▶ Supplied data:

------------------------

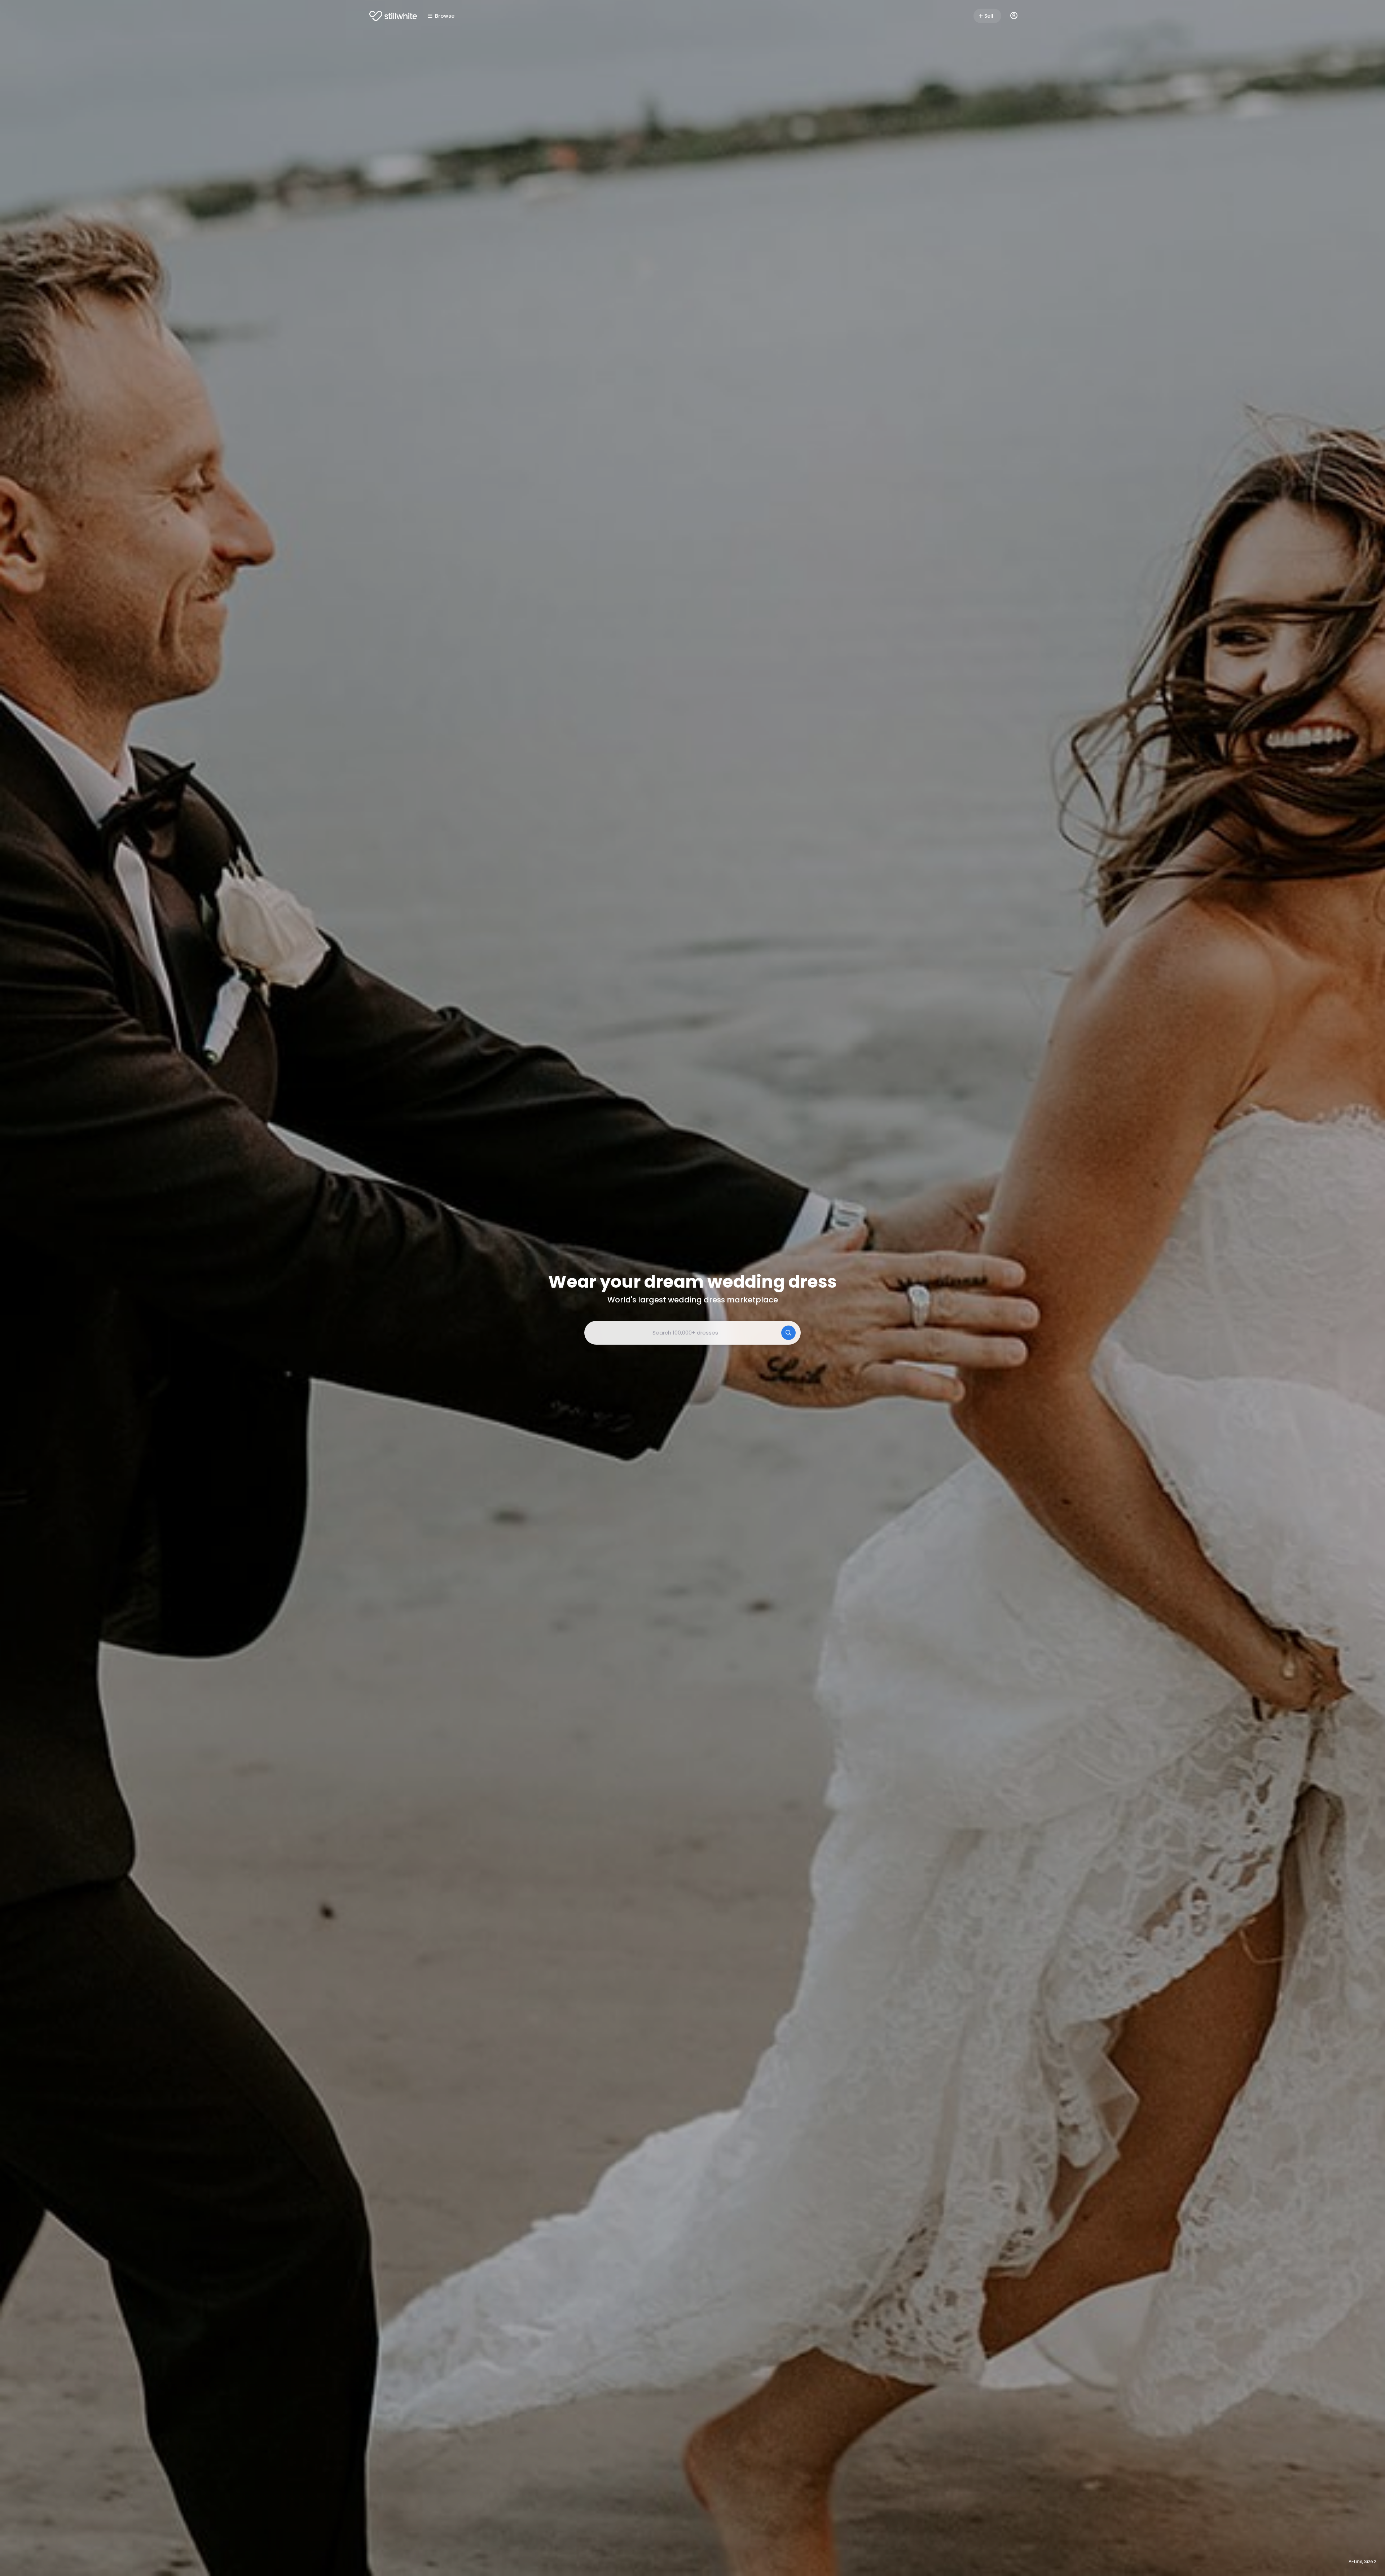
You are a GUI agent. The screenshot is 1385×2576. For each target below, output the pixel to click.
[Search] (788, 1333)
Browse (444, 15)
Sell (988, 15)
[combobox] (692, 1332)
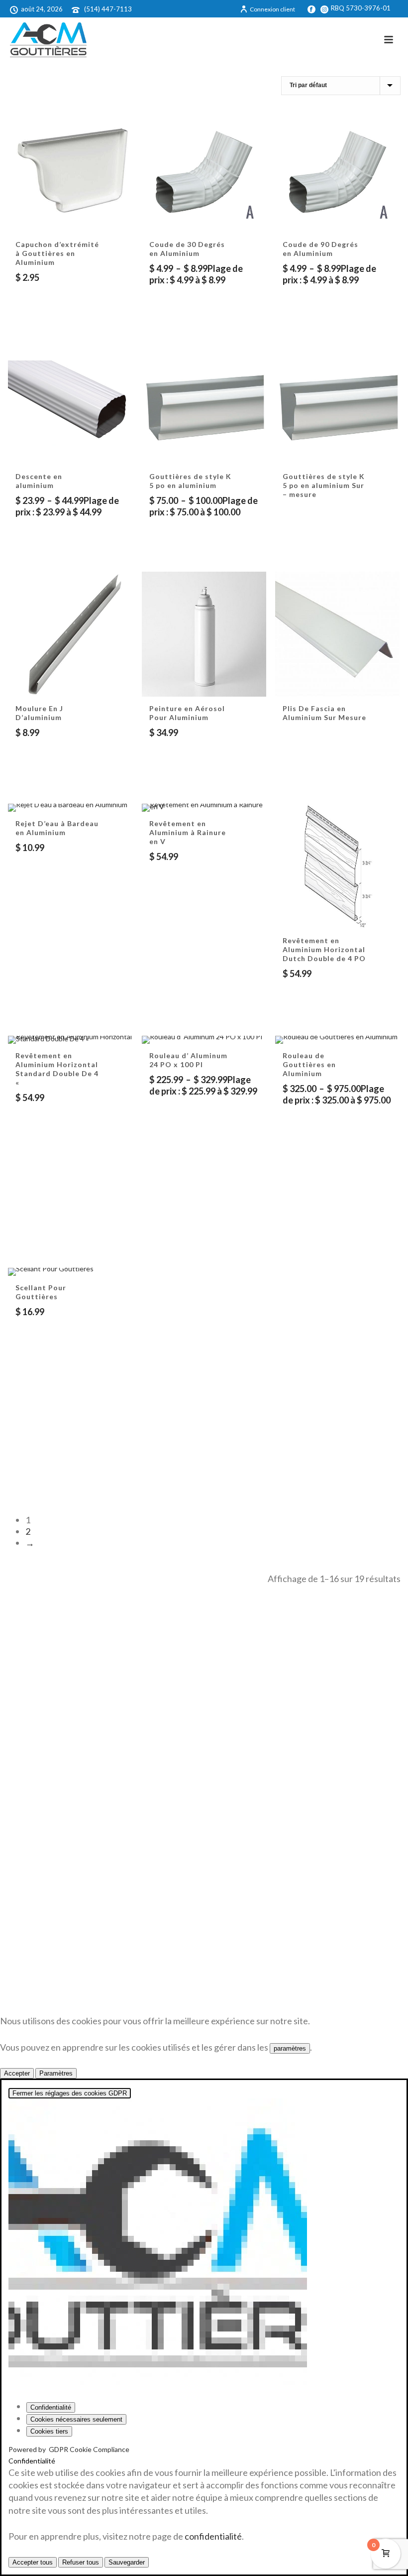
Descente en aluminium (38, 481)
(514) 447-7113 (108, 9)
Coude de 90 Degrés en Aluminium (320, 248)
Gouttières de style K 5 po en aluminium (190, 481)
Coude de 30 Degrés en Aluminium (187, 248)
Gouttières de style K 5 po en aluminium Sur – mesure (324, 485)
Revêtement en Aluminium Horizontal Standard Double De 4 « (57, 1069)
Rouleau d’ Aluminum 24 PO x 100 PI (188, 1060)
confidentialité (213, 2536)
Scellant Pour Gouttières (40, 1292)
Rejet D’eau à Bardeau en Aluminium (57, 828)
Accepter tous (32, 2562)
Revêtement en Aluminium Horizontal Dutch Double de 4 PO (324, 949)
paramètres (290, 2048)
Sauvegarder (126, 2562)
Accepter (17, 2073)
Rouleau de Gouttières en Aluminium (309, 1064)
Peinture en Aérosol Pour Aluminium (187, 713)
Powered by (68, 2449)
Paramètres (56, 2073)
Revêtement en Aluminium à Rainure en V (187, 832)
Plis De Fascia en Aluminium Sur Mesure (324, 713)
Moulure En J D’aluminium (39, 713)
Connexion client (272, 9)
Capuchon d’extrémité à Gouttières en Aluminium (57, 253)
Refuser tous (80, 2562)
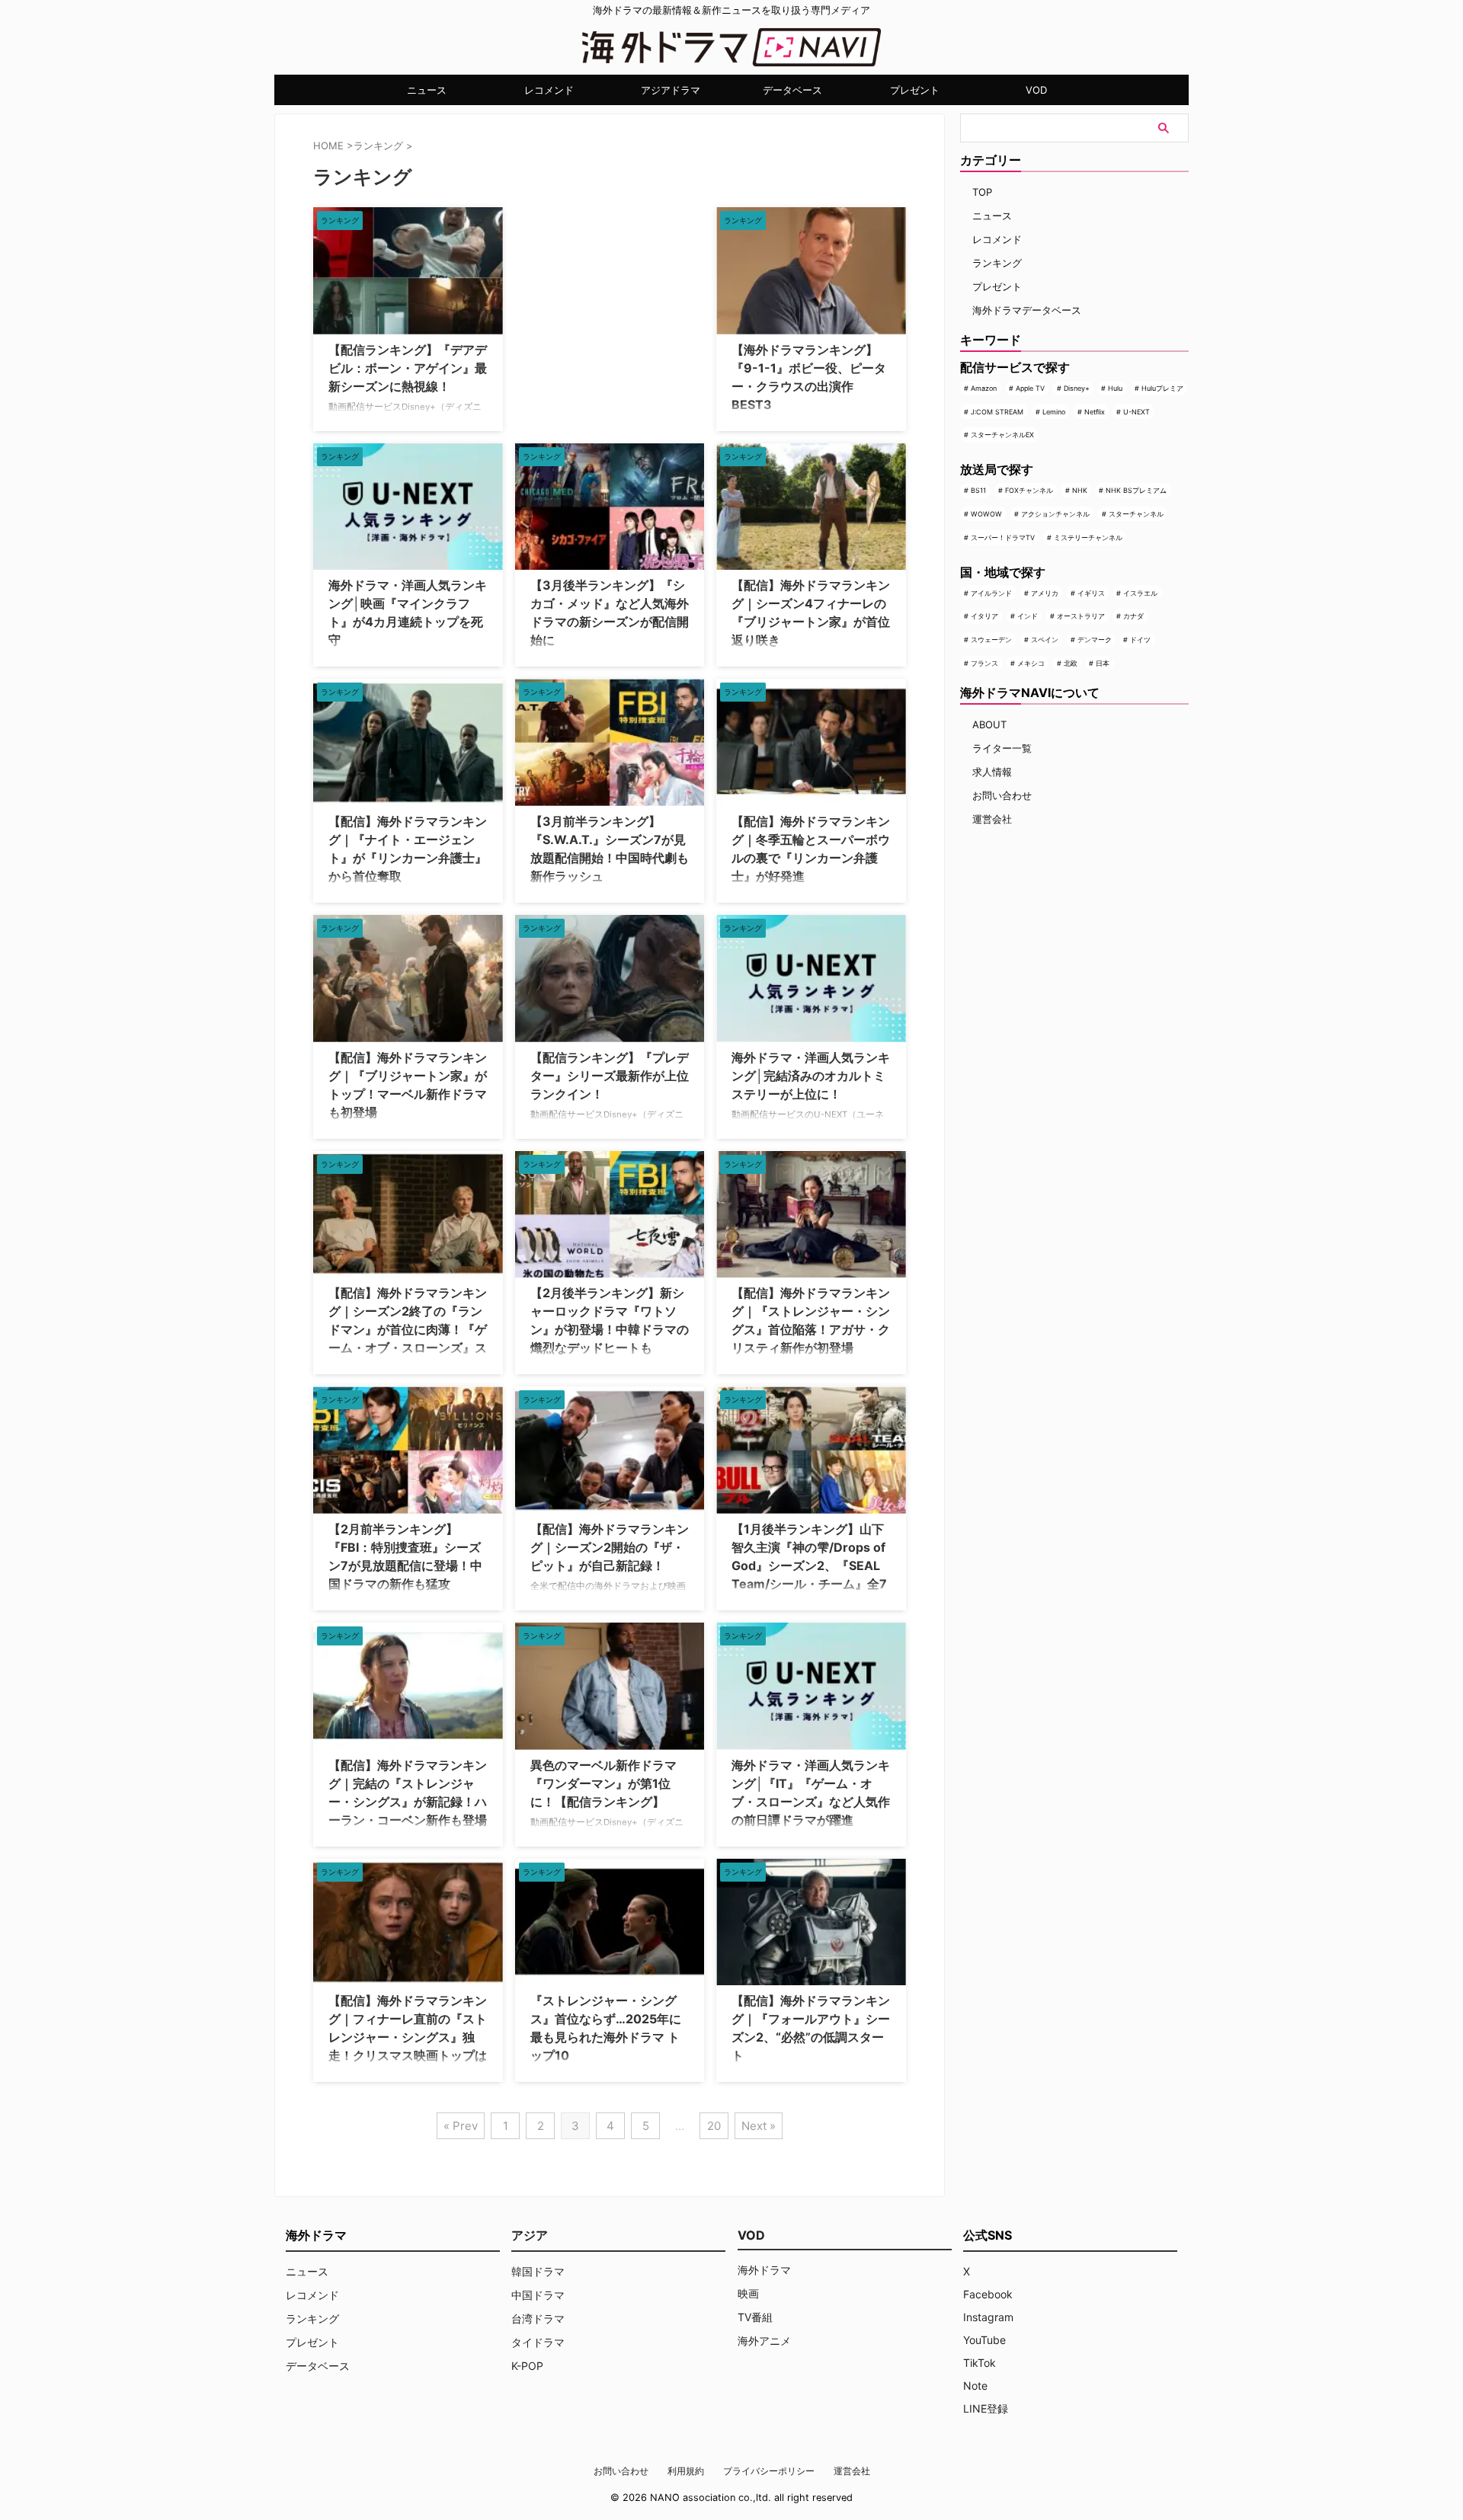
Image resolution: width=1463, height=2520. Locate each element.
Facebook (988, 2294)
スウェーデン (991, 639)
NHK (1079, 490)
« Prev (460, 2126)
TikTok (979, 2362)
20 (714, 2126)
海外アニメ (764, 2340)
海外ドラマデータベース (1026, 310)
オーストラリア (1081, 616)
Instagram (988, 2317)
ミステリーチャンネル (1088, 537)
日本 (1102, 663)
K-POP (527, 2365)
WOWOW (986, 514)
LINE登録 (985, 2408)
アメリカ (1044, 593)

------------------------

▶ Your instructions: Copy exactly the part of the material above that opens with the line containing "[Search] (788, 1333)" and closes with the line containing "20 (714, 2126)", ends included. Drop the images.

▶ Answer to the problem:
[Search] (788, 1333)
Browse (444, 15)
Sell (988, 15)
[combobox] (692, 1332)
Descente en aluminium (38, 481)
(514) 447-7113 (108, 9)
Coude de 90 Degrés en Aluminium (320, 248)
Gouttières de style K 5 po en aluminium (190, 481)
Coude de 30 Degrés en Aluminium (187, 248)
Gouttières de style K 5 po en aluminium Sur – mesure (324, 485)
Revêtement en Aluminium Horizontal Standard Double De 4 « (57, 1069)
Rouleau d’ Aluminum 24 PO x 100 PI (188, 1060)
confidentialité (213, 2536)
Scellant Pour Gouttières (40, 1292)
Rejet D’eau à Bardeau en Aluminium (57, 828)
Accepter tous (32, 2562)
Revêtement en Aluminium Horizontal Dutch Double de 4 PO (324, 949)
paramètres (290, 2048)
Sauvegarder (126, 2562)
Accepter (17, 2073)
Rouleau de Gouttières en Aluminium (309, 1064)
Peinture en Aérosol Pour Aluminium (187, 713)
Powered by (68, 2449)
Paramètres (56, 2073)
Revêtement en Aluminium à Rainure en V (187, 832)
Plis De Fascia en Aluminium Sur Mesure (324, 713)
Moulure En J D’aluminium (39, 713)
Connexion client (272, 9)
Capuchon d’extrémité à Gouttières en Aluminium (57, 253)
Refuser tous (80, 2562)
Image resolution: width=1463, height=2520. Locate each element.
Facebook (988, 2294)
スウェーデン (991, 639)
NHK (1079, 490)
« Prev (460, 2126)
TikTok (979, 2362)
20 (714, 2126)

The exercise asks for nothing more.